Pour cette fin d’année 2023, l’Alliance Française de Djerba accueille l’artiste Adnan Ben Azzoussine et ses œuvres mystérieuses qui nous plongent dans un univers antique et, tout en contraste, poétique. Les jeux de textures et de matériaux dans la recherche de symboles et de mise en abîme introspective soulignent le fil rouge de toute sa quête artistique.

Billet critique, de Yassine Selmi

Installé à Djerba, dans le sud tunisien, Adnan Ben Azzoussine est un artiste autodidacte originaire de Tunis. D’une famille d’artisans reconnus, son père étant l’un des fondateurs de l’Office National de l’Artisanat, il est depuis son enfance, baigné dans cet environnement manuel que l’on peut ressentir dans ses œuvres. Il peint, façonne et sculpte sur des supports divers : toile, bois, papier mâché et matériaux de récupération. Plasticien dans l'âme, il aime à varier ce que font ses mains et porte une attention particulière à ne jamais faire deux fois la même chose.
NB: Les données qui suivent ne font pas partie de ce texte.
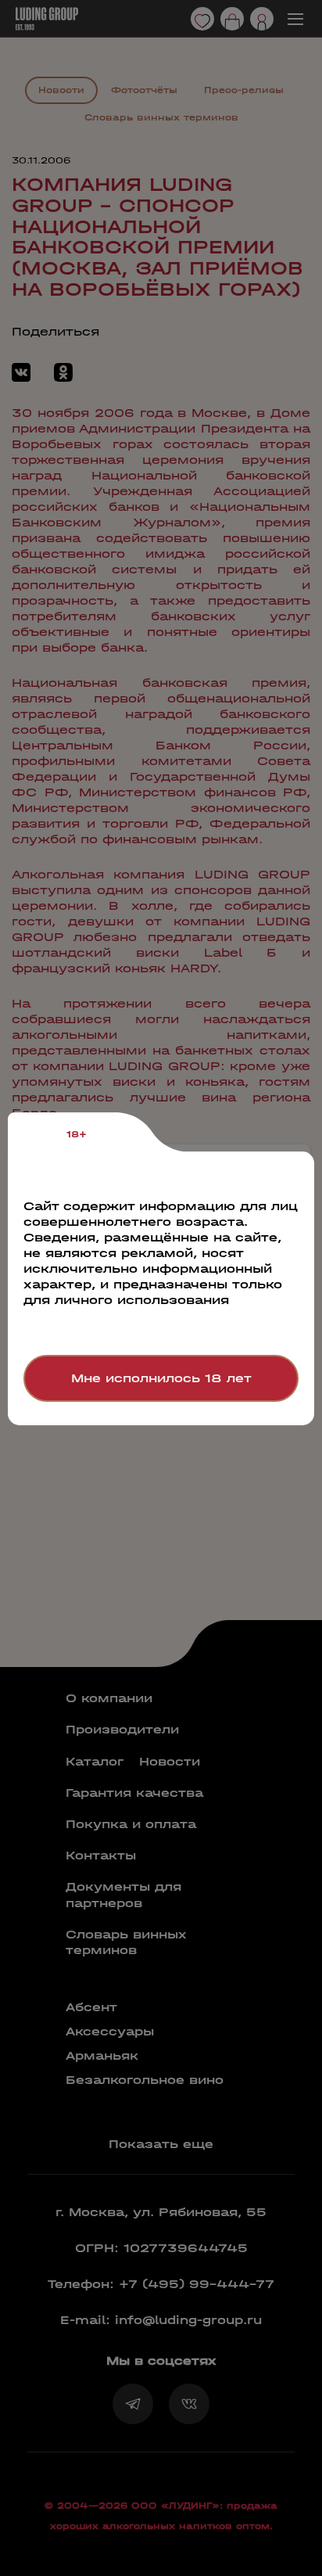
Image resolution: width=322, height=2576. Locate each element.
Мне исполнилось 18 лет (161, 1378)
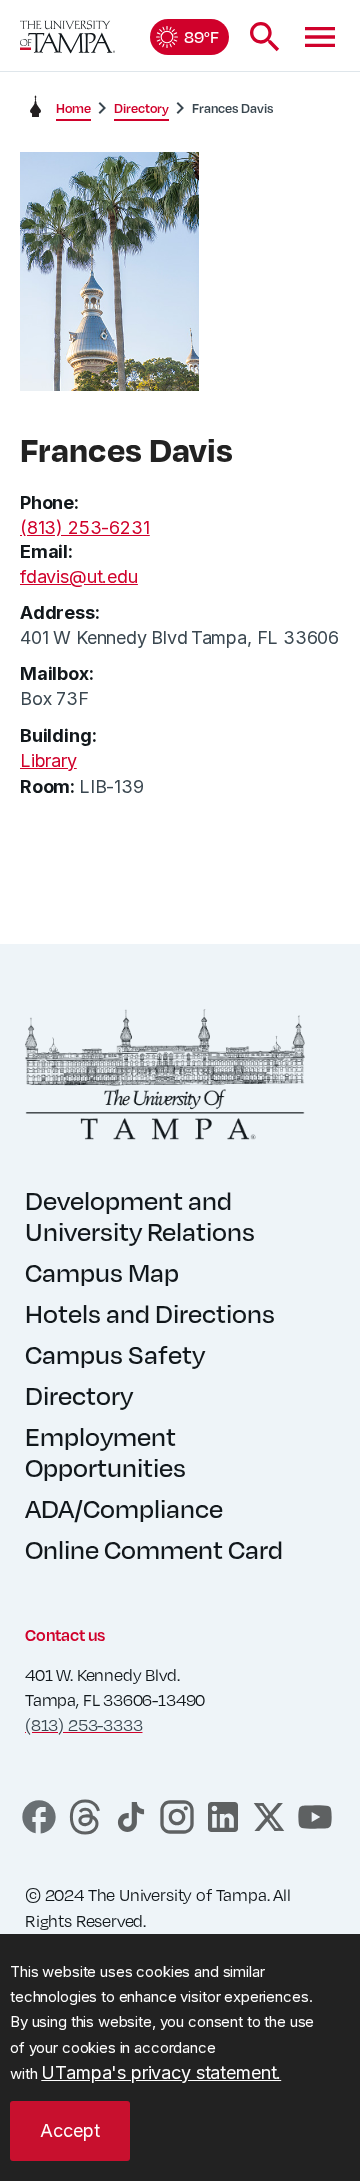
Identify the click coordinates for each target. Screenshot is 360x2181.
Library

Et l’on sait que l’ennui amène le désir; ce dernier le guide pour la prochaine aventure et guide son chemin dans l’élan créatif. C’est un illuminé dans un cœur inondé.
Dans son travail créatif, il n’y a pas de volonté de représenter telle ou telle chose mais bien plutôt d’exprimer lors de la création. Il parle même “d’instinct” dans sa recherche artistique. Sans plan ni prévoyance, face à la toile blanche, il vague et divague par une emprise des sens et se fait réceptacle de son monde alentour. Cela s’exprime. «Ça se fait», et s’impose à lui.
Dans cet «état d’éveil paradoxal», il commence d’un premier jet et les couleurs, d’une manière aléatoire, dans ce fond indifférencié, commencent à créer des formes, puis se structurent peu à peu, se construisent, et un chemin commence à se dessiner. Ce processus peut durer un certain temps, là n’est pas le problème. Il ne travaille pas sous contrainte, il crée pour le désir.
L’intelligence «raisonnante» revête une place mineure pour laisser place au rêve et à la contemplation… images au-delà du conscient, vastes zones, sombres ou poudrées d’or, cadres inquiétants où l’on croise des visages murmurants, bustes qui s’effeuillent lentement dans l’apesanteur d’un au-delà passé… Les images apparaissent au fil de ses mains, et permettent à son monde intérieur de s’exprimer.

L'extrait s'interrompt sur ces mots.